Шифровки с мест

Шифровки с мест

В стране и миреИстория
Приказ НКВД № 00447, с которого начался Большой террор, был подписан 70 лет назад — 30 июля 1937 года.
Первым поставил подпись нарком Ежов, в тот же день Политбюро утвердило документ, вводивший впервые в истории контрольные цифры на отстрел граждан своей страны по областям и республикам. Но было не только это: приказу предшествовали запросы с мест. «Огонек» впервые публикует архивные свидетельства, которые на профессиональном языке называются так: качественно новый вид документов о механизме согласования и принятия решений эпохи сталинского террора

Местной номенклатуре была дана свобода — право составлять расстрельные списки, выносить смертные приговоры и приводить их в исполнение. Кремль оказался клонирован в каждом субъекте Союза ССР. Каждый начальник управления НКВД, местный прокурор и секретарь обкома на какое-то время могли почувствовать себя Сталиным.
СНЯТИЕ КОПИЙ ВОСПРЕЩАЕТСЯ!

Шифровки и сегодня сигнализируют об угрозе для жизни каждого, кто прикасался к ним.
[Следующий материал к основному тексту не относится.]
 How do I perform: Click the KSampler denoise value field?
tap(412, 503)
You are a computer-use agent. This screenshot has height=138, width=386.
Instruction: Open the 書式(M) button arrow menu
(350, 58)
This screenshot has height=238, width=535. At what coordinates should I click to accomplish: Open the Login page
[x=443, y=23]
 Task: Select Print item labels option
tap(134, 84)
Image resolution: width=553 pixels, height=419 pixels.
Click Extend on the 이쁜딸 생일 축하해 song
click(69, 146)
Строго секретно! Хранить только в секретных хранилищах! Запрещается упоминать, что текст получен шифром! Воспрещается указывать номера! Подлежит возврату в 48 часов! Снятие копий воспрещается! Текст ответа сообщается коротко! Только в одном экземпляре! Не трогать!

Прошло 70 лет. Показываешь коллегам эти иллюстрации, а их первая реакция от одного вида этих кроваво-красных бланков — бросить прочь. Кто-то спрашивает: «А где штамп, что это рассекречено?» Другие хотят знать, не попадает ли знание об этих документах под статью УК РФ о гостайне? Нужен ли допуск для их чтения? По-своему вопросы справедливы. Документы рассекречены. Но архивный Чернобыль с его грузом миллионов радиоактивных спецдел требует тотальной дезактивации.
ДАН ПРИКАЗ ЗА НОМЕРОМ 00447

На основании шифровок о тройках и о количестве учтенных на местах контрреволюционных элементов был составлен пресловутый приказ НКВД № 00447, подписанный Ежовым 30 июля 1937 года и в тот же день утвержденный и откомментированный Политбюро ЦК. Приказ вводил беспрецедентные в мировой истории контрольные цифры на отстрел по областям и республикам граждан собственной страны.
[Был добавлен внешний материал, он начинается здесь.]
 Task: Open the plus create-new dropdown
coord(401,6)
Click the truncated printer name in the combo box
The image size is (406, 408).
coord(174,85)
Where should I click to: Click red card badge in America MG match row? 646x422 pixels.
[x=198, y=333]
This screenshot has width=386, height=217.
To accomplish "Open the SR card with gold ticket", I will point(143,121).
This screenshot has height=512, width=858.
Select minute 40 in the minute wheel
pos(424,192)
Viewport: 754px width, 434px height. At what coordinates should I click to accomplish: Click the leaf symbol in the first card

Приказ подготовили в недрах Лубянки. Экземпляр завизировал замнаркома Михаил Фриновский. Похоже, что он должен был быть главным куратором спецоперации — в черновике написано «докладывать мне», но эта честь досталась Ежову. Фриновский послал текст приказа секретарю Сталина — Поскребышеву. До последнего момента за кадром оставался не только нарком в ежовых рукавицах, но и лучший друг советских спортсменов. Документ пускают на голосование вкруговую. Одни члены Политбюро ставят загогулины, другие отвечают «за» по вертушке, секретари оформляют особое постановление Политбюро о порядке проведения приказа № 00447 в жизнь. Даются инструкции Совнаркому (правительству) и Наркомфину (казначейству) о выделении 75 млн рублей из резервного фонда на оперативные расходы, из них 25 млн — Наркомату путей сообщения на обеспечение вагонов-столыпиных и оплату билетов (сталинская забота о человеке!), Наркомлесу — на развертывание лесоповала за Уралом.
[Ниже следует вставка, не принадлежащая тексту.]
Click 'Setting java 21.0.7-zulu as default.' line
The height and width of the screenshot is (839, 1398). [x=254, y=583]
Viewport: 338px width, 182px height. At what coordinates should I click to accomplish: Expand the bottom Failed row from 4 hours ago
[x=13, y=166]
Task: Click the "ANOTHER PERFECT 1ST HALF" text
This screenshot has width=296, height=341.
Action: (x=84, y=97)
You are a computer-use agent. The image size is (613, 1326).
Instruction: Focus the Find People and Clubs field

9 июля Политбюро утверждает тройку по Северо-Осетинской АССР в составе товарищей Маурера, Тогоева и Иванова. Дает «добро» на расстрел 169 (по первой категории) и высылку 200 человек (вторая). А уже на следующий день главный кадровик и специалист по нац-вопросу на Старой площади, будущий премьер Советского правительства Георгий Маленков докладывает Сталину по делу руководителя северо-осетинской тройки Маурера. Проглядели! Маленков: «Тов. МАУРЕР, работающий в настоящее время 1-м секретарем Северо-Осетинского обкома ВКП(б), должен быть освобожден в связи с серьезными сомнениями в его прошлом — по национальности венгерец, происходит из богатой семьи, попал в Россию как военнопленный... ведет сейчас себя подозрительно. О снятии Маурера советовался с тов. Ежовым Н. И.». На место «венгерца» предлагается Ф Г. Коков — второй секретарь обкома. Учился в Высшей школе парторгов ЦК, осетин, член партии с 1920 года, «проверенный партиец».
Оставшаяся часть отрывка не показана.